**Task data**
++++++++
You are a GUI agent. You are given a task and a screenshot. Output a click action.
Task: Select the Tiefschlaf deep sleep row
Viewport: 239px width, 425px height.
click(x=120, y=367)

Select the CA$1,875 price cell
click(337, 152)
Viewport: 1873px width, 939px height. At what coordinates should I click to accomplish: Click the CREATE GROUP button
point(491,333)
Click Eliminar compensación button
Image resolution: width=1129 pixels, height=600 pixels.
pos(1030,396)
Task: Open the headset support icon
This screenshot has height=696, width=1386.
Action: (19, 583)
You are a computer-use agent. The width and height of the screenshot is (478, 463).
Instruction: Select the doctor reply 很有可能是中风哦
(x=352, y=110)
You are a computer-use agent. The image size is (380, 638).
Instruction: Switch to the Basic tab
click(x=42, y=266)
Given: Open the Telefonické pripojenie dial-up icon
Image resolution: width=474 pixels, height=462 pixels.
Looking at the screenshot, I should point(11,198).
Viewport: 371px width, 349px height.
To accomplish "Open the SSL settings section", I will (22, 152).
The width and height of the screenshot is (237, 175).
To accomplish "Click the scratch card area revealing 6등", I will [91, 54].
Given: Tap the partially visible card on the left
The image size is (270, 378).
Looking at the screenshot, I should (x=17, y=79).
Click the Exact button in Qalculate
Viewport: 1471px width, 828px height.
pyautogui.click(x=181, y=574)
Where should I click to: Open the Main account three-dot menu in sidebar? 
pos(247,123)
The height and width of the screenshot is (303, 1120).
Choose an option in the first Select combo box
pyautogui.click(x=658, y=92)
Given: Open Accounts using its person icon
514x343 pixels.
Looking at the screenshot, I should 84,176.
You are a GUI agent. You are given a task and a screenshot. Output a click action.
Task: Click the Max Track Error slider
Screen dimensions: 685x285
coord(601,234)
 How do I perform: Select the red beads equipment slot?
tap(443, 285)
++++++++
**Task prompt**
Could you set down, word for word, only the lines above from the line with "This screenshot has height=696, width=1386." to the line with "The width and height of the screenshot is (237, 175).", including both?

**Solution to the problem**
This screenshot has height=696, width=1386.
Action: (19, 583)
You are a computer-use agent. The width and height of the screenshot is (478, 463).
Instruction: Select the doctor reply 很有可能是中风哦
(x=352, y=110)
You are a computer-use agent. The image size is (380, 638).
Instruction: Switch to the Basic tab
click(x=42, y=266)
Given: Open the Telefonické pripojenie dial-up icon
Image resolution: width=474 pixels, height=462 pixels.
Looking at the screenshot, I should point(11,198).
Viewport: 371px width, 349px height.
To accomplish "Open the SSL settings section", I will (22, 152).
The width and height of the screenshot is (237, 175).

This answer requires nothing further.